Factors in Carthage’s defeat in the Second Punic War.

  1. Roman refusal to come to terms after their overwhelming defeat at the Battle of Cannae. Hannibal sent a Carthaginian nobleman, Carthalo to Rome with peace terms. The Romans wouldn’t let him into the city. The Roman Senate declared it a crime to even mention the word “Peace.”
  2. Roman strategy subsequent to the Battle of Cannae. Led by Quintus Fabius Maximus Cunctator, the Romans largely stopped meeting Hannibal in the battlefield on his terms. The war became one of attrition, which Hannibal could not win. The Romans concentrated upon reconquering the allies that had gone over to Hannibal’s alliance after the Battle of Cannae, or enticing them back into the Roman fold. By 206 B.C. Hannibal was bottled up in a small area of Bruttium.

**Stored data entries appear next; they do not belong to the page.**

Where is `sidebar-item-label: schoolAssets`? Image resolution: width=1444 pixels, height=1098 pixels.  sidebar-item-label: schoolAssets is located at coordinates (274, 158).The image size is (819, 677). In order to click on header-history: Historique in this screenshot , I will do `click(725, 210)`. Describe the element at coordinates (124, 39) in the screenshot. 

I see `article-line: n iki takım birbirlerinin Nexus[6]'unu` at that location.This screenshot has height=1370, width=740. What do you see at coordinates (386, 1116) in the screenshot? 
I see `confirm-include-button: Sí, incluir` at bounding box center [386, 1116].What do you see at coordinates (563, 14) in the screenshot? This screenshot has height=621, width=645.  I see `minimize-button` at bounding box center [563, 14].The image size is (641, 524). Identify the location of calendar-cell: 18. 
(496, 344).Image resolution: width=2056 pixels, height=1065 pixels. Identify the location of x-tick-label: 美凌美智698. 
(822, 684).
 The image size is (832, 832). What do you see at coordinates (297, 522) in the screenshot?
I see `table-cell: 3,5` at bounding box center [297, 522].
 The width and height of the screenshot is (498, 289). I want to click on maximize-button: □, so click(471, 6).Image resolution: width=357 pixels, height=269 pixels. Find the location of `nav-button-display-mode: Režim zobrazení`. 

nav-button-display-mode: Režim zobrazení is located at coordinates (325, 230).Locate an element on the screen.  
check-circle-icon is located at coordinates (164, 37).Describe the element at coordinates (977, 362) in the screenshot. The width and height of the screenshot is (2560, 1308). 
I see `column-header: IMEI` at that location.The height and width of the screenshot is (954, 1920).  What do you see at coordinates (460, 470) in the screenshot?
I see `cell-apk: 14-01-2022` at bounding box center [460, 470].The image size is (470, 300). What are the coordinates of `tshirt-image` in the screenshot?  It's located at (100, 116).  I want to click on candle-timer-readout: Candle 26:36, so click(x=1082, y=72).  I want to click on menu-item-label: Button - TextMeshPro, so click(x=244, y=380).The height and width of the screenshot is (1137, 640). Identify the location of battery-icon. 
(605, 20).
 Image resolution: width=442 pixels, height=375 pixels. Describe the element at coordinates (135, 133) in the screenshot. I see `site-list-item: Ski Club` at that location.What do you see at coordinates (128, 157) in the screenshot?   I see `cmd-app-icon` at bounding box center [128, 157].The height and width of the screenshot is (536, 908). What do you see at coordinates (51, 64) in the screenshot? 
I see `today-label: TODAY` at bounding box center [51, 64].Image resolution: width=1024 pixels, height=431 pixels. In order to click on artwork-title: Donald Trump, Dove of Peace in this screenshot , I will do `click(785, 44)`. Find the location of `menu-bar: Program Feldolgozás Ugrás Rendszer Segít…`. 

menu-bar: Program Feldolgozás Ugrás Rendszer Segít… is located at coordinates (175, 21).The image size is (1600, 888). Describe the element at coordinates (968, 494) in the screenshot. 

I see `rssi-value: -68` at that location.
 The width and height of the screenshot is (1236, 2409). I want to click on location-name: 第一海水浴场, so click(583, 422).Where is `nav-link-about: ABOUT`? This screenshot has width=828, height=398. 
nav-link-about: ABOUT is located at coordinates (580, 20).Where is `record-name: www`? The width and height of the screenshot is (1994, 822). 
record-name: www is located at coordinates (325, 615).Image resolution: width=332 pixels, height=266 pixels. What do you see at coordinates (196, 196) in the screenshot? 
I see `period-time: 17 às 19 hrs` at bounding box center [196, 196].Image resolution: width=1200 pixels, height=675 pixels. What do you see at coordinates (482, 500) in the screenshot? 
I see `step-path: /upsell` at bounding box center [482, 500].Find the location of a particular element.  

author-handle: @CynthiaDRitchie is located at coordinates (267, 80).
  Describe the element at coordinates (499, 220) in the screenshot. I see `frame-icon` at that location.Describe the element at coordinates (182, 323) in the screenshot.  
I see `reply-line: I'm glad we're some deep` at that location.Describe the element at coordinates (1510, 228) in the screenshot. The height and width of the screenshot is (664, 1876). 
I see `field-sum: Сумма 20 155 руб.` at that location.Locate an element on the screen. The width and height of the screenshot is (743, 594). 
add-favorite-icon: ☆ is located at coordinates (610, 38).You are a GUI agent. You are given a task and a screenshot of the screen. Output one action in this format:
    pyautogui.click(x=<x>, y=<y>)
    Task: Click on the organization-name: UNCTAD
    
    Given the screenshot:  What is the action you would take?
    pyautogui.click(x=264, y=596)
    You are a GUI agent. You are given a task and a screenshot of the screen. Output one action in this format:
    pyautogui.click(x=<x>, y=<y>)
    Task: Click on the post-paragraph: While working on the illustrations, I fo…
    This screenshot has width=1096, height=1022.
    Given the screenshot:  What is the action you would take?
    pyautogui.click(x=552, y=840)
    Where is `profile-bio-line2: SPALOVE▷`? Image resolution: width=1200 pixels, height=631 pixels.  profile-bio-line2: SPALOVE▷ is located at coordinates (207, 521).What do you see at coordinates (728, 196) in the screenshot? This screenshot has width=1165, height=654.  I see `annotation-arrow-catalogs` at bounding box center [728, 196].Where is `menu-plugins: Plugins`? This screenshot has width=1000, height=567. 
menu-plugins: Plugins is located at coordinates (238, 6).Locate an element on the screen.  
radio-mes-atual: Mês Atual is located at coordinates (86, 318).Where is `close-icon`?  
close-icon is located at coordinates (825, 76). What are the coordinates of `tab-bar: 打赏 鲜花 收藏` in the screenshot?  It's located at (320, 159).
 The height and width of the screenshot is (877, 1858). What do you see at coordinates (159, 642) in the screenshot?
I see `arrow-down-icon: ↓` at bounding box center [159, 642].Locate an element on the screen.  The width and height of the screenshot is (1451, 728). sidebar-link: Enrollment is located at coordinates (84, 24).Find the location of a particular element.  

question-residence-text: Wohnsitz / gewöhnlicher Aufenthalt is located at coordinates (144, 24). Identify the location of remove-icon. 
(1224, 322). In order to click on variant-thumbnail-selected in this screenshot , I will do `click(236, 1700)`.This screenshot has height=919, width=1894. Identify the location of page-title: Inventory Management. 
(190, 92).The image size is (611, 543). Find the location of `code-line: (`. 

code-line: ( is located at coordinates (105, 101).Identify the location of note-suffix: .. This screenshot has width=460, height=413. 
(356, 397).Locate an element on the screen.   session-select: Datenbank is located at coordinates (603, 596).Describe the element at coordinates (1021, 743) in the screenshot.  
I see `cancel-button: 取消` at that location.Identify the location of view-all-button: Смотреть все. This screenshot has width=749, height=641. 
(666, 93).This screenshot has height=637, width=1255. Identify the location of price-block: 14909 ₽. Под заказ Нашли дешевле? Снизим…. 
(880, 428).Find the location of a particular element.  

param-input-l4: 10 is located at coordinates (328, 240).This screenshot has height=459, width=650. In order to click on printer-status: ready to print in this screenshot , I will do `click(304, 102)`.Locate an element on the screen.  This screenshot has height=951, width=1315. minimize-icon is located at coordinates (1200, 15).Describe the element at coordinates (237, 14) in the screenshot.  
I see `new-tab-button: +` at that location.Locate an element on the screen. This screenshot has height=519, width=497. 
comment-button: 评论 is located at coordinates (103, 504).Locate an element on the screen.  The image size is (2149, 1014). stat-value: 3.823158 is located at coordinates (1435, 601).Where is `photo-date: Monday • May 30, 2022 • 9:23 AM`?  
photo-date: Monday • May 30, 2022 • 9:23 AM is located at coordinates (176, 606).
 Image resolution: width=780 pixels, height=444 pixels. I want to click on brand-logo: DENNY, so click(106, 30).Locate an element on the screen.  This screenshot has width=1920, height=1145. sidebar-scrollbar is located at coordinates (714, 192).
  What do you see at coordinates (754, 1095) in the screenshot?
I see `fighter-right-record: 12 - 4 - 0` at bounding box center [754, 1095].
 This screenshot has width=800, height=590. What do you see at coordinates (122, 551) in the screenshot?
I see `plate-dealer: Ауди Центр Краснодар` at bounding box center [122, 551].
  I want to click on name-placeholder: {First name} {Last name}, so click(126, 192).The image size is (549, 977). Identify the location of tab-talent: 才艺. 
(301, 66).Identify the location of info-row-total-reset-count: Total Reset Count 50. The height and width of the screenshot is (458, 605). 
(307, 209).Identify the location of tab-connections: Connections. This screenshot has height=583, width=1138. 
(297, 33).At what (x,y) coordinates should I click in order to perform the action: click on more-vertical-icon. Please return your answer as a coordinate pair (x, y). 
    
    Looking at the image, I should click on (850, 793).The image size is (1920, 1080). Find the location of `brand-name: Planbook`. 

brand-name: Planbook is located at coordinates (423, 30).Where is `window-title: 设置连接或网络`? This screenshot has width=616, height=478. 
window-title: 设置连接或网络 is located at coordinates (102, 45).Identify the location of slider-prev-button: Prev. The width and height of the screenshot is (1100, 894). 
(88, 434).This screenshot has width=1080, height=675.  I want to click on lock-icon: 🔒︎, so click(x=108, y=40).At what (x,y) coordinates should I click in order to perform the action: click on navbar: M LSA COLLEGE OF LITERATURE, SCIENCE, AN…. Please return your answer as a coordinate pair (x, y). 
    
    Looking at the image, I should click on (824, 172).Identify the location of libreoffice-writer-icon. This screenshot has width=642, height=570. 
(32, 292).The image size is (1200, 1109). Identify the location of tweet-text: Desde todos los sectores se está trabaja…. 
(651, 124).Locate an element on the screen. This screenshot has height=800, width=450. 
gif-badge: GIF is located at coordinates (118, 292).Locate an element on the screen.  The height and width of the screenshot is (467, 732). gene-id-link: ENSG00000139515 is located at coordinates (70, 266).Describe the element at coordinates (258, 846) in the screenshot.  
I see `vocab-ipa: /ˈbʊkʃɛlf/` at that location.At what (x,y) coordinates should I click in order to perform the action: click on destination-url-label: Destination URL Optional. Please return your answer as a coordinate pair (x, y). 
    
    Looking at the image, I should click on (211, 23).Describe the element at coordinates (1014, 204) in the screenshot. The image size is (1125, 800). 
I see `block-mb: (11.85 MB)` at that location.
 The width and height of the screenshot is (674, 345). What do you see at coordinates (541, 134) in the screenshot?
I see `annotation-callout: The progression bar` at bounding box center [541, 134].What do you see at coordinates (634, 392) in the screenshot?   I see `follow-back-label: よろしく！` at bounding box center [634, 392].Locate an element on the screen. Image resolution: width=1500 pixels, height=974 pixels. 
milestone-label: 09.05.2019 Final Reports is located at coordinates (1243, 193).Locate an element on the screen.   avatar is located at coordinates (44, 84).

  3. Carthage gave Hannibal little material support. They were more concerned with keeping their rich province in Spain out to Roman hands, so they sent most of their assistance there. Hannibal received a token assistance of 4000 Numidians and 20 elephants in 215 B.C. and after that he received nothing, either because the Carthaginian Senate didn’t authorize it, or because the increasingly vigilant Romans prevented it from reaching him.
  4. Both of Hannibal’s brothers, Hasdrubal and Mago brought armies to Italy with the intention of uniting their forces with Hannibal, and both failed to do so. Hasdrubal and his army were destroyed at the Battle of the Metaurus River in 207 B.C. and Mago, who had landed a force in Liguria was prevented from moving south by Roman legions which blocked the passages.
  5. Rome came up with a general who was the equal of Hannibal in battlefield tactics, and perhaps his superior in strategy and logistics, Publius Cornelius Scipio Africanus. After the disastrous destructions of his father’s and uncle’s armies at the Battles of the Upper Baetis in 211, he went to Spain and within four years he cleared Spain of all Carthaginian forces, conquering the peninsula for Rome.
  6. Scipio then returned to Rome and ran for Consul. He organized an invasion of Africa, and rapidly defeated Carthaginian resistance there. Carthage called both Hannibal and Mago home to defend their city. Mago had been wounded and died in transit. Hannibal met Scipio on the Battlefield at Zama, but his veterans were past their prime, many in his ranks were untrained, and he was inferior in cavalry, with 4000 to the Romans’ 6000. The result was a decisive Roman victory, and Carthage was forced into a peace treaty on Roman terms.